EDN's 1998 DSP 16-BIT Architecture Directory


SGS-Thomson D950

09CS1613The D950 core's triple-level metal CMOS technology lets you embed the core as a megafunction in a gate array or cell-based device that has a 0.35-µm library containing RAM, ROM, and programmable logic arrays. By adding optional peripherals, such as interrupt or DMA controllers, a bus-switch-control unit, and memory for data and instruction, you can customize an application-specific DSP around the core. The key to the core's performance is its operational parallelism, which allows the core to simultaneously perform multicycle functions along with other processor functions.

The D950's architecture comprises a data-calculation unit (DCU), an address-calculation unit (ACU), and a program-control unit (PCU). SGS-Thomson organized these units around three 16-bit buses--two for data and one for instruction. Each bus is dedicated to a 16-bit address bus. Data memory (as many as 128k words of RAM and ROM) maps to the off-core buses. The D950 also maps several noncritical registers in the off-core memory space; this approach allows SGS to add registers without using bits in the instruction operation code. The instruction bus provides access to as much as 16k words of program RAM and ROM; data and instruction buses share a bus-control interface. The D950 has an optional emulation-and-test unit (ETU).

The DCU computes operands, which can be 16 or 32 bits, signed or unsigned. The chip's DCU includes a 16×16-bit parallel multiplier to implement a single-cycle multiply-accumulate (MAC) and other MAC-based functions. Special instructions, or "assignments," support these functions and allow you to simultaneously perform a MAC operation and add a register value to the product register. A 40-bit ALU implements a range of functions with two 40-bit accumulators. The core has a 40-bit barrel-shifter unit and a bit-manipulation unit that handles master-controller-unit processing through bit operations. Both 16/32-bit fractional (signed/unsigned) and 16/32-bit integer (signed/unsigned) word formats are available.

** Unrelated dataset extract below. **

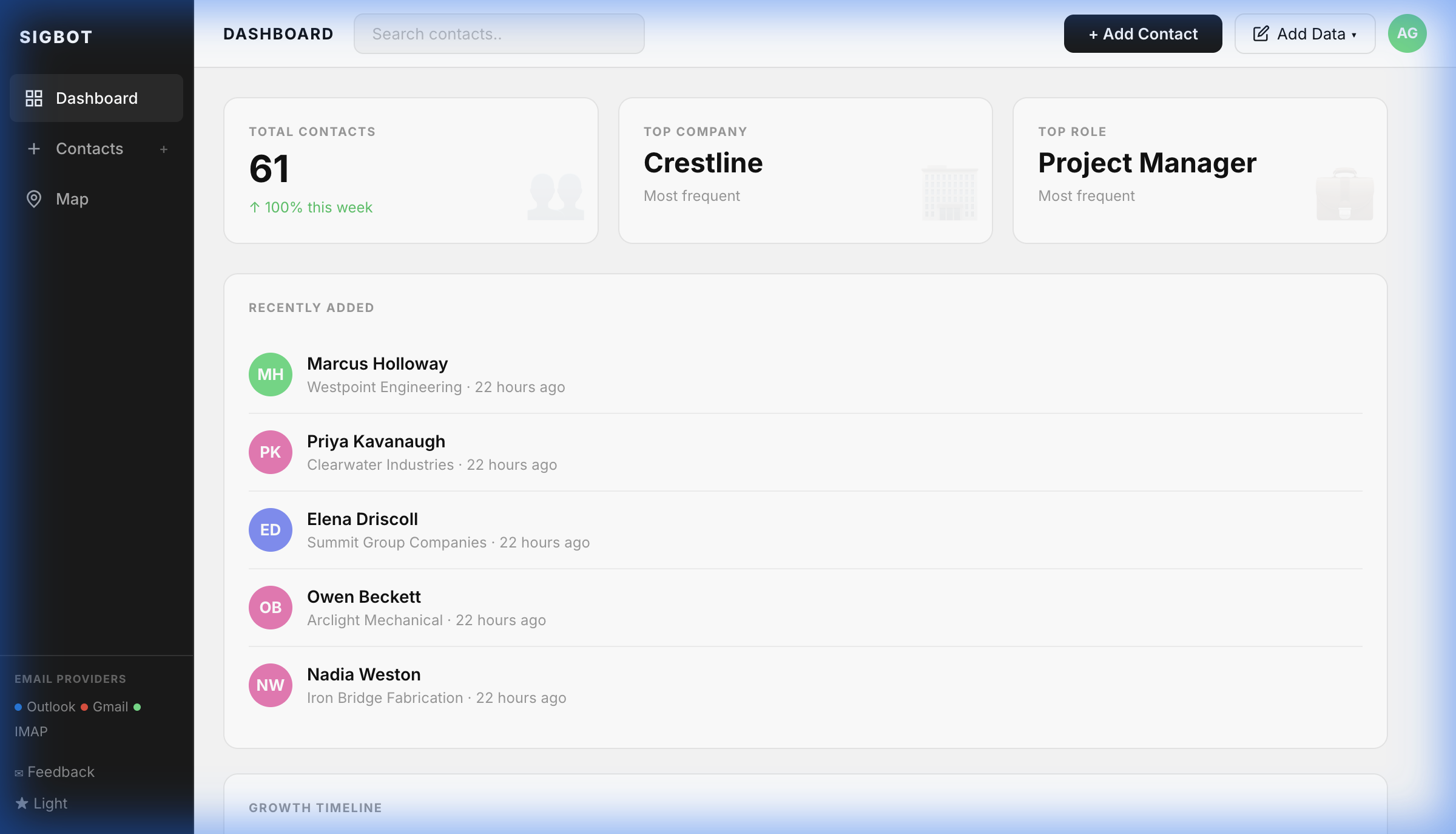
Task: Click the people icon on Total Contacts card
Action: 554,195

The ACU, with two separate address generators, generates an address for each of the two identical data memories and updates them at each instruction, allowing instruction execution and two register-to-memory moves in one cycle. The ACU also contains two stack pointers, allowing you to perform fast context switching. A D950 instruction uses the two stack registers to save or restore two registers at once.

The PCU updates the program counter (PC) according to the current instruction or internal and external events. It performs program-address generation, instruction fetch and decoding, and exception processing, and supports three nestable hardware loops without size or location constraints. By default, the PC increments by one. The ETU contains three independent sections that share an external interface: an emulation port, core-scan registers, and a test port for production test. Dedicated I/O pins provide access to these sections and allow the ETU to interface with an outside JTAG controller or to function as primary access to the final chip.

You can configure an 8-bit general-purpose parallel port (P0 to P7) as an input or output. A test condition attaches to each bit to test external events; interface pins related to interrupt, low-power mode, reset, and miscellaneous functions provide chip control.

Addressing modes

The D950 supports direct, indirect-linear, indirect-modulo, indirect-bit-reverse (all with postincrement), indirect-indexed, and immediate addressing.

Special instructions

The D950 supports bit manipulation, double-precision calculations, and support-specific coprocessor instructions for integrated coprocessors.

Support

SGS offers a $398 starter kit based on the ST18952 (D950) that you can plug into an application board or into the Aptix environment (www.aptix.com). SGS-Thomson offers a JTAG PC plug-in board with a graphical, windowed, high-level source debugger for emulation. A C compiler, a simulator, and an assembler/linker that run on PC and Sun systems are available, as are VHDL models from Synopsys (www.synopsys.com) and Mentor (www.mentor.com). The D950 is integrated into SPW from Alta Group (www.cadence.com), which allows cosimulation with different models of D950 (VHDL, instruction-set simulator, or emulator). SGS also supplies a variety of algorithms and a basic signal-processing library.